Problem to solve:
Give again, word for word, the lines below that run from the line with "Image resolution: width=765" through the line with "Viewport: 800px width, 385px height.". Drop the pictures.

Data to process:

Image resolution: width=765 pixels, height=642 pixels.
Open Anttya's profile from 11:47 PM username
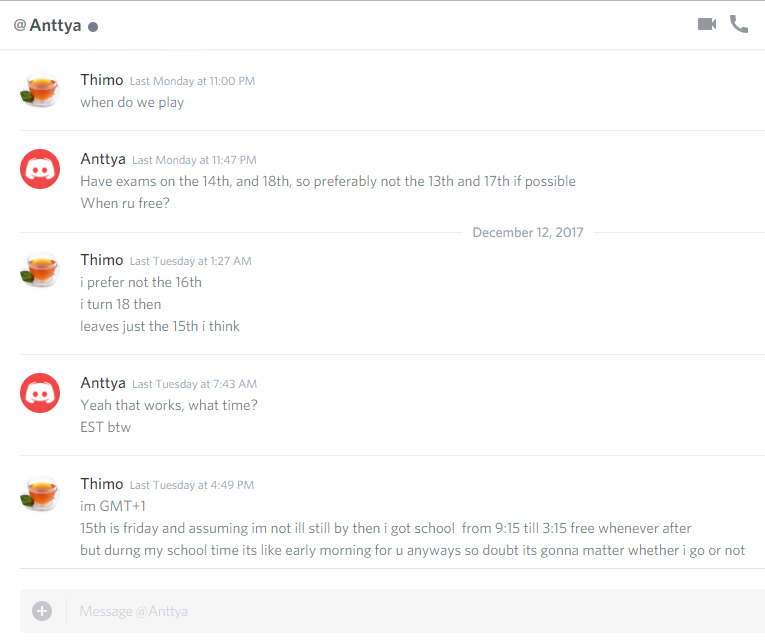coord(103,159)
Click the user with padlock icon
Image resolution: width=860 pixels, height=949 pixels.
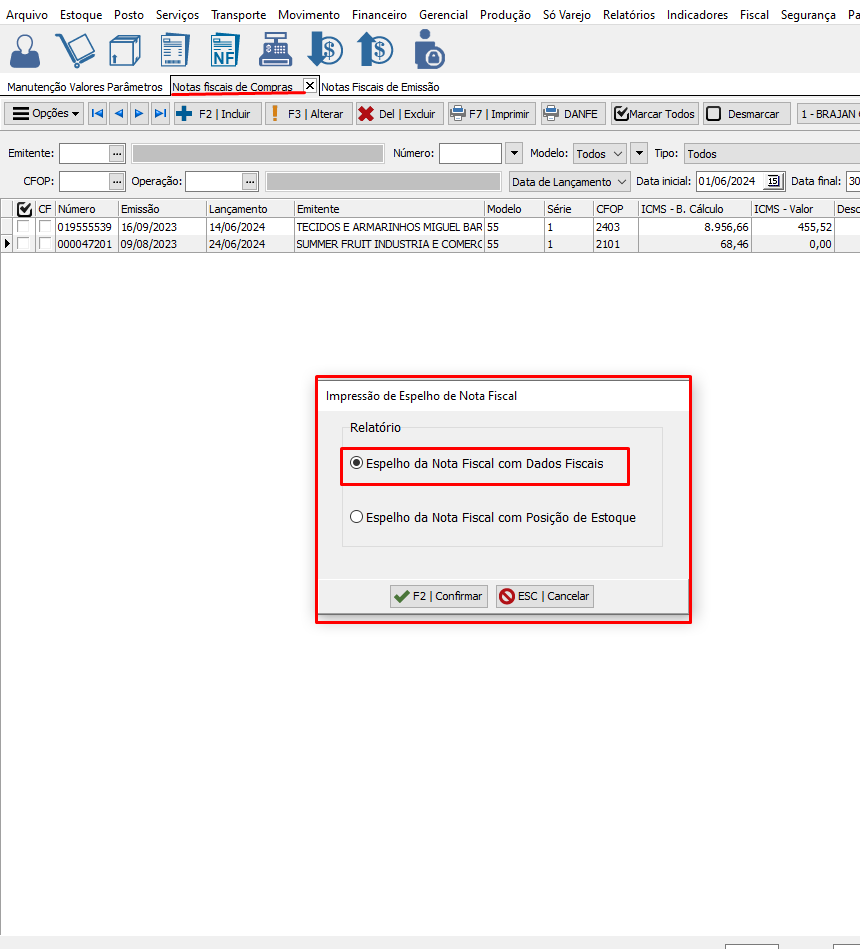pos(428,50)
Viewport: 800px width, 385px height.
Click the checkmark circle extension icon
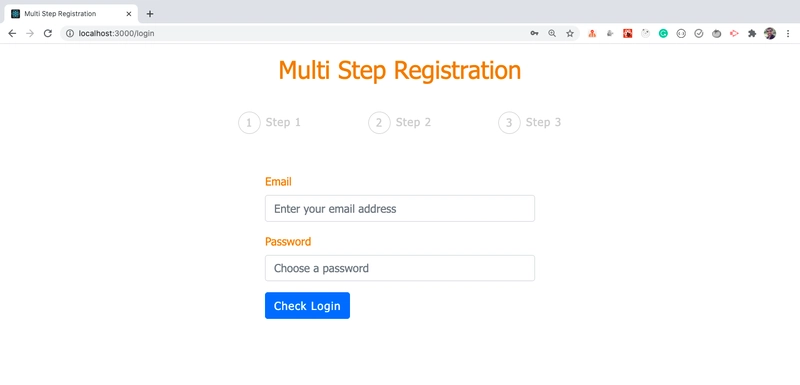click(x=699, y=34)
* * *
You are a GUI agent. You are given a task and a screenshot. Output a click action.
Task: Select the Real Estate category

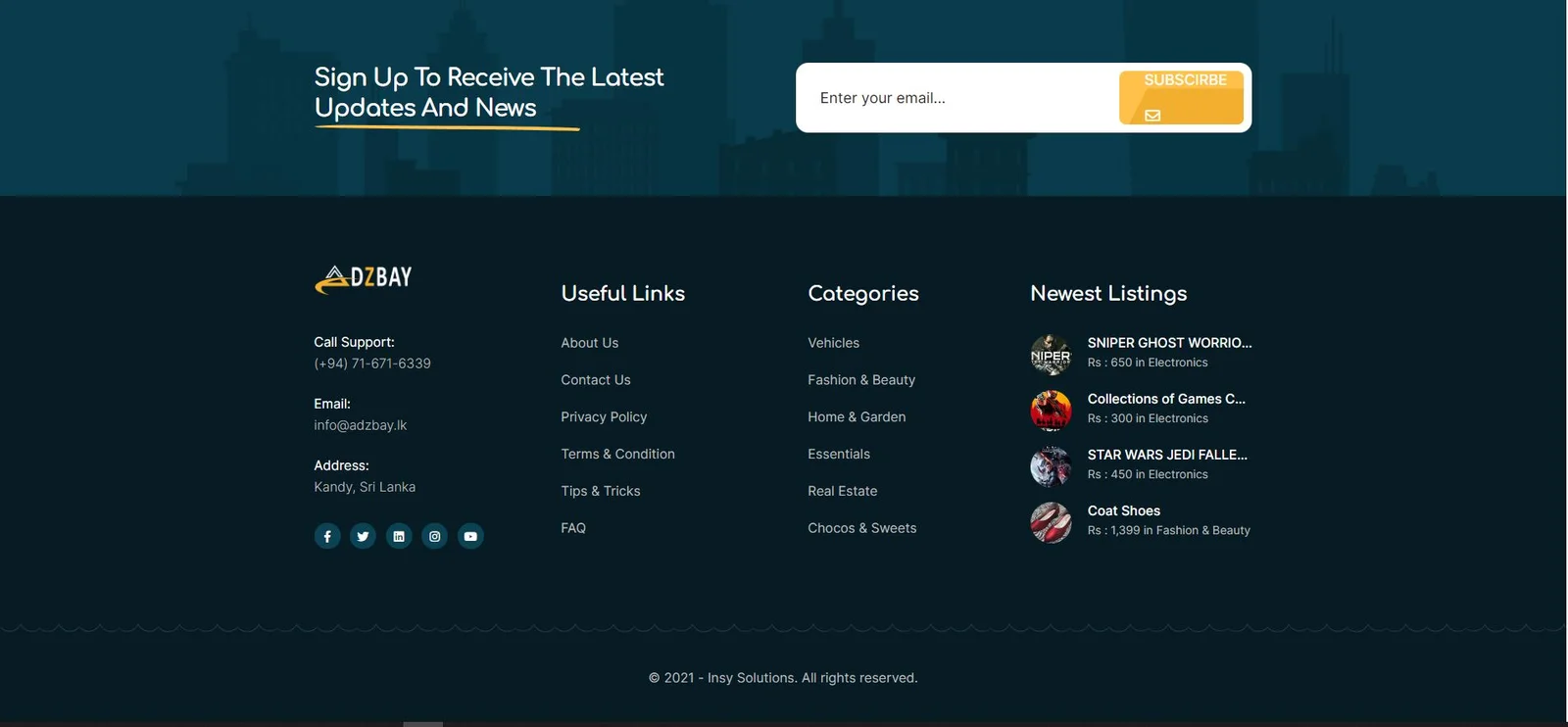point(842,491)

Your solution:
Image resolution: width=765 pixels, height=642 pixels.
Open Anttya's profile from 11:47 PM username
coord(103,159)
Click the user with padlock icon
Image resolution: width=860 pixels, height=949 pixels.
pos(428,50)
Viewport: 800px width, 385px height.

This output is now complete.